#### [SELECTED EXTRACT]
= = = = =

Overview
Exploring the applicability of its enablement law to life sciences, the Supreme Court of the United States issued a unanimous opinion, concluding that patent claims covering a genus of antibodies defined in part by functional limitations were not enabled by the specification as required by 35 U.S.C. § 112. Amgen Inc., et al. v. Sanofi, et al., Case No. 21-757 (S. Ct. May 18, 2023) (Gorsuch, J.).
Amgen owns a patent covering a class of antibodies that bind to amino acids on the PCSK9 protein and block it from preventing the body from removing cholesterol from the bloodstream. Amgen’s Repatha® product included one such antibody while Sanofi’s Praluent® included another in the class. Amgen sued Sanofi for infringement. After a trial, a US Court of Appeals for the Federal Circuit appeal, a remand and a subsequent trial, the Federal Circuit agreed with Sanofi that Amgen’s patents failed to satisfy the requirement under Section 112(a), which requires that the patent include “a written description of … the manner and process of making [the invention] in such full, clear, concise, and exact terms as to enable any person skilled in the art … to make and use the same.” The Supreme Court granted certiorari to answer the following question:
Whether enablement is governed by the statutory requirement that the specification teach those skilled in the art to “make and use” the claimed invention, 35 U.S.C. § 112, or whether it must instead enable those skilled in the art “to reach the full scope of claimed embodiments” without undue experimentation—i.e., to cumulatively identify and make all or nearly all embodiments of the invention without substantial “time and effort.”

= = = = =

#### [MATERIAL SHOWN]
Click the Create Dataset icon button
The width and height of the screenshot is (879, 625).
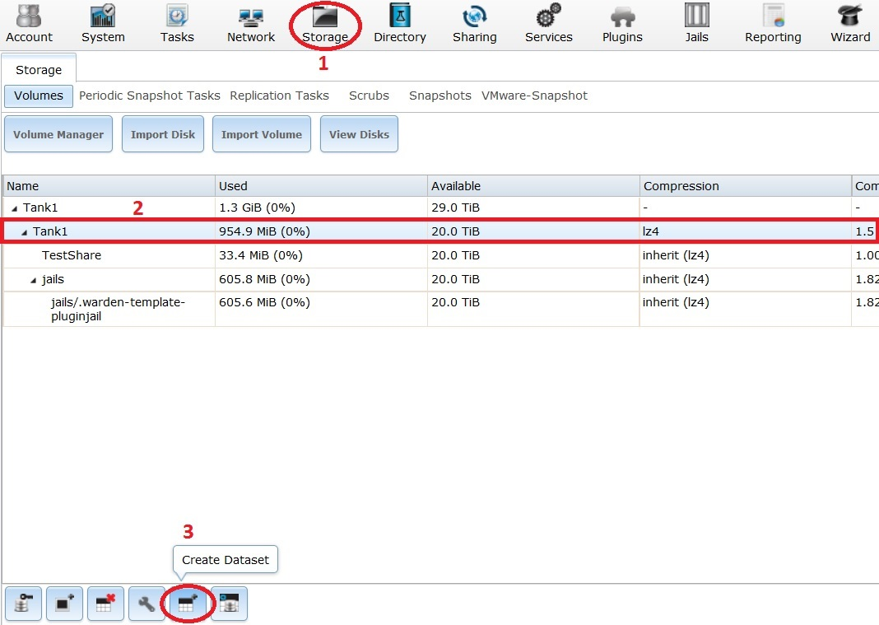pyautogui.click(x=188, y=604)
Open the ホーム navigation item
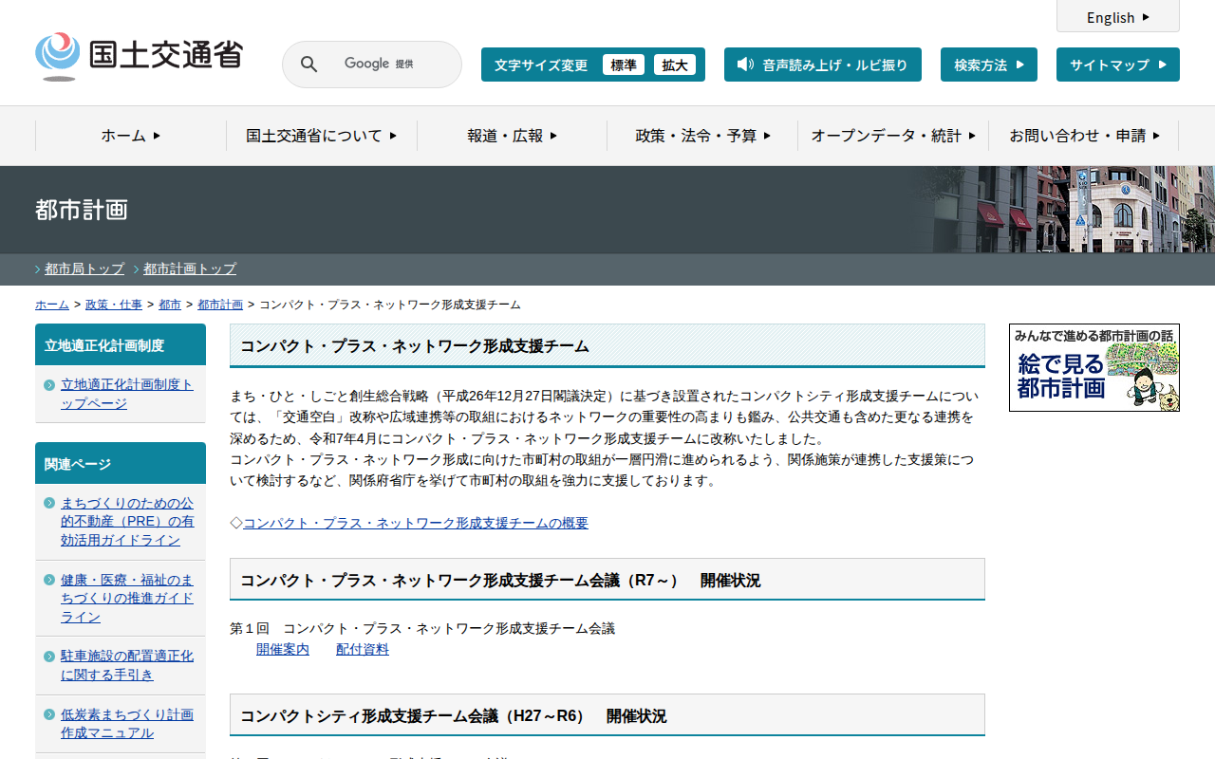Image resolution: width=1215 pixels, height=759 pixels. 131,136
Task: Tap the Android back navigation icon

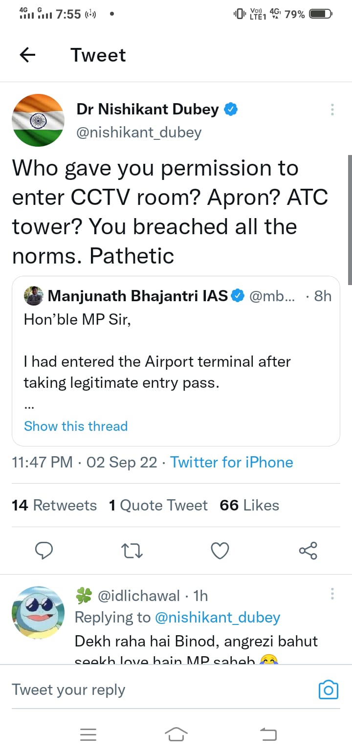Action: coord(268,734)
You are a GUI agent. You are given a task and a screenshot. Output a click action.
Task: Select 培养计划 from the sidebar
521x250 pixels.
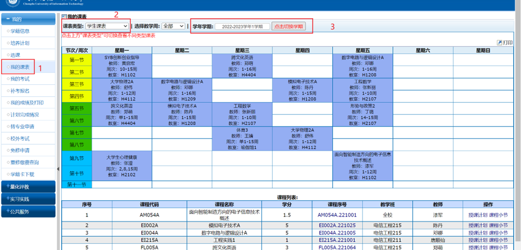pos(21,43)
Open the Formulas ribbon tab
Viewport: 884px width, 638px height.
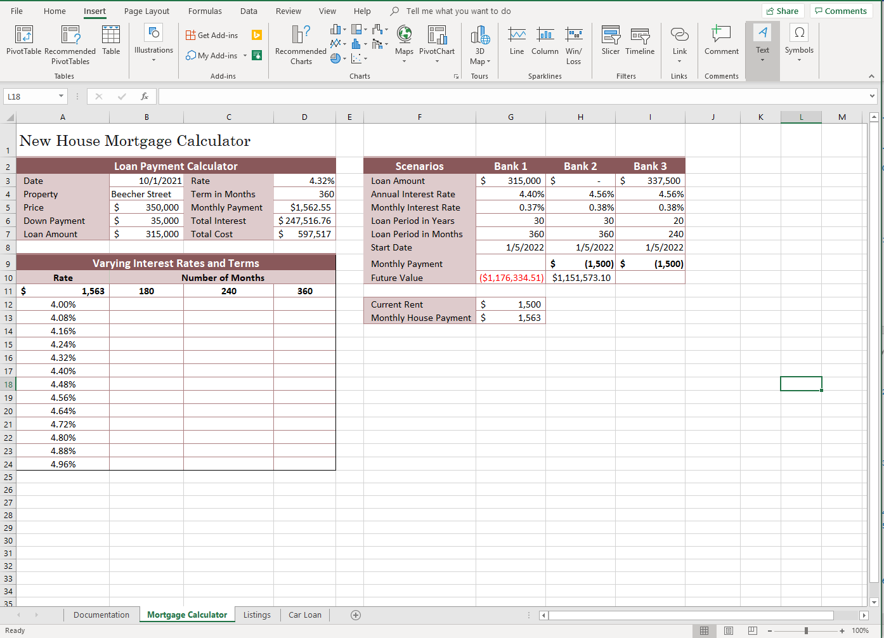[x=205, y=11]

= = = = =

#### [EXERCISES]
1/ Decide whether each statement below agrees with the Amgen v. Sanofi summary. Answer yes or no for each, and quote the summary's deciding words.
(a) The Supreme Court's opinion in the case was unanimous.
(b) Sanofi's Praluent® contains the same antibody as Amgen's Repatha®.
(c) The Federal Circuit sided with Amgen on the Section 112(a) requirement.
2/ Continue the Amgen v. Sanofi summary from the end of the question presented to the Supreme Court.

#### [EXPECTED RESULTS]
1/
(a) Yes: "the Supreme Court of the United States issued a unanimous opinion"
(b) No: "Amgen’s Repatha® product included one such antibody while Sanofi’s Praluent® included another in the class"
(c) No: "the Federal Circuit agreed with Sanofi that Amgen’s patents failed to satisfy the requirement under Section 112(a)"

2/
After discussing historical enablement cases dealing with inventions like the telegraph and the lightbulb, the Supreme Court reinforced certain principles about enablement law. First, the Court held that the patent specification must enable a person of ordinary skill in the art (POSITA) to make and use the “entire class” when a class is claimed. That said, a specification need not describe every embodiment; rather, the Court explained that it is enough to describe a general quality that would reliably permit a POSITA to make and use the entire claimed scope, “not merely a subset.” To do so, a specification may require a POSITA to perform some adaptation or testing, including reasonable experimentation.
Applying those principles to the challenged claims, the Supreme Court concluded that, while the 26 antibodies it specifically described were enabled, Amgen’s specification failed to enable a POSITA to make and use all the claimed antibodies. It reasoned that the supposed disclosures were little more than “research assignment[s]” that did not sufficiently guide a skilled artisan.
As to the precise issue presented on certiorari, the Supreme Court agreed with Amgen that enablement “is not measured against the cumulative time and effort it takes to make every embodiment within a claim.” Yet, the Court found that the key problem was the “trial and error” approach that the specification required.
Ultimately, the Supreme Court indicated that there was no change in the law, describing the decision as “involv[ing] a new technology,” but with a “legal principle [that] is the same.” It remains to be seen whether the Amgen decision is the end of functional claiming or genus claims or if the case remains an example of well-established principles that will have little impact on the Federal Circuit’s enablement jurisprudence.